High Availability
Junos provides a layered HA architecture. Link aggregation handles physical link redundancy. Graceful Restart, GRES, and NSR handle control plane failures at increasing levels of sophistication. BFD accelerates failure detection for all routing protocols. Understanding which technology does what — and what each one requires — is the core exam objective for this topic.
Link Aggregation Groups (LAG / LACP)
LAG bundles multiple physical interfaces into a single logical ae (aggregated Ethernet) interface, providing both redundancy and increased bandwidth. IEEE standard 802.3ad — not to be confused with 802.1ad (Q-in-Q).

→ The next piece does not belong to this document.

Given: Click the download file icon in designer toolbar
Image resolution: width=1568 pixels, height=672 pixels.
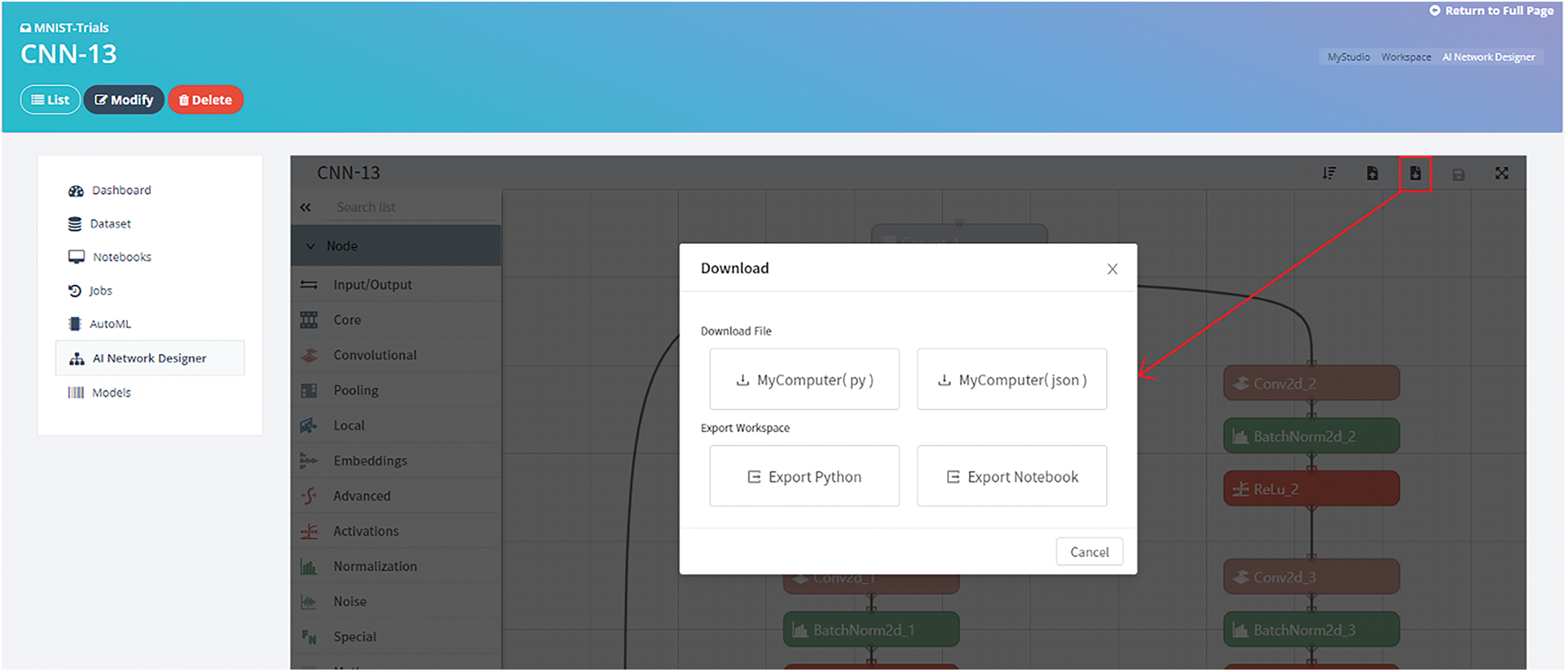Looking at the screenshot, I should coord(1415,174).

LACP (Link Aggregation Control Protocol) negotiates and maintains the bundle. It exchanges LACPDUs between peers to verify link health and membership.
LACP modes:
| Mode | Behavior |
|---|---|
| Active | Initiates LACP negotiation. Sends LACPDUs unconditionally. |
| Passive | Only responds to LACPDUs — does not initiate. |
At least one side of a LAG must be in active mode. Passive/passive means neither side initiates and the bundle never forms.
LACP timers:
| Rate | Interval | Detection Time (3× missed) |
|---|---|---|
| Fast (default) | 1 second | 3 seconds |
| Slow | 30 seconds | 90 seconds |
LACP port states:
- Collecting — the port is receiving valid LACPDUs from the peer
- Distributing — the port is sending traffic into the bundle
- Both must be active on a port before it passes traffic
Hashing: flows are assigned to member links using a hash of the 5-tuple (src/dst IP, protocol, src/dst port) at L3, or src/dst MAC at L2. This keeps individual flows on the same link to prevent reordering.
Configuration:
# Step 1: reserve AE interface slots in the chassis
set chassis aggregated-devices ethernet device-count 2
# Step 2: assign member interfaces to the bundle
set interfaces ge-0/0/0 gigether-options 802.3ad ae0
set interfaces ge-0/0/1 gigether-options 802.3ad ae0
# Step 3: configure the AE interface
set interfaces ae0 aggregated-ether-options lacp active
set interfaces ae0 aggregated-ether-options minimum-links 1
set interfaces ae0 unit 0 family inet address 10.0.0.1/30
minimum-links sets the number of active member links required before the AE interface stays up. If active links drop below this threshold, the whole AE goes down — useful for forcing a failover rather than forwarding on a degraded bundle.
Monitoring:
show lacp status
show lacp interfaces ae0
show lacp statistics interfaces ae0
show interfaces ae0 detail
Multichassis LAG (MC-LAG)
MC-LAG extends a LAG across two separate physical chassis, allowing a downstream device to dual-home to two upstream switches/routers while appearing as a single logical bundle.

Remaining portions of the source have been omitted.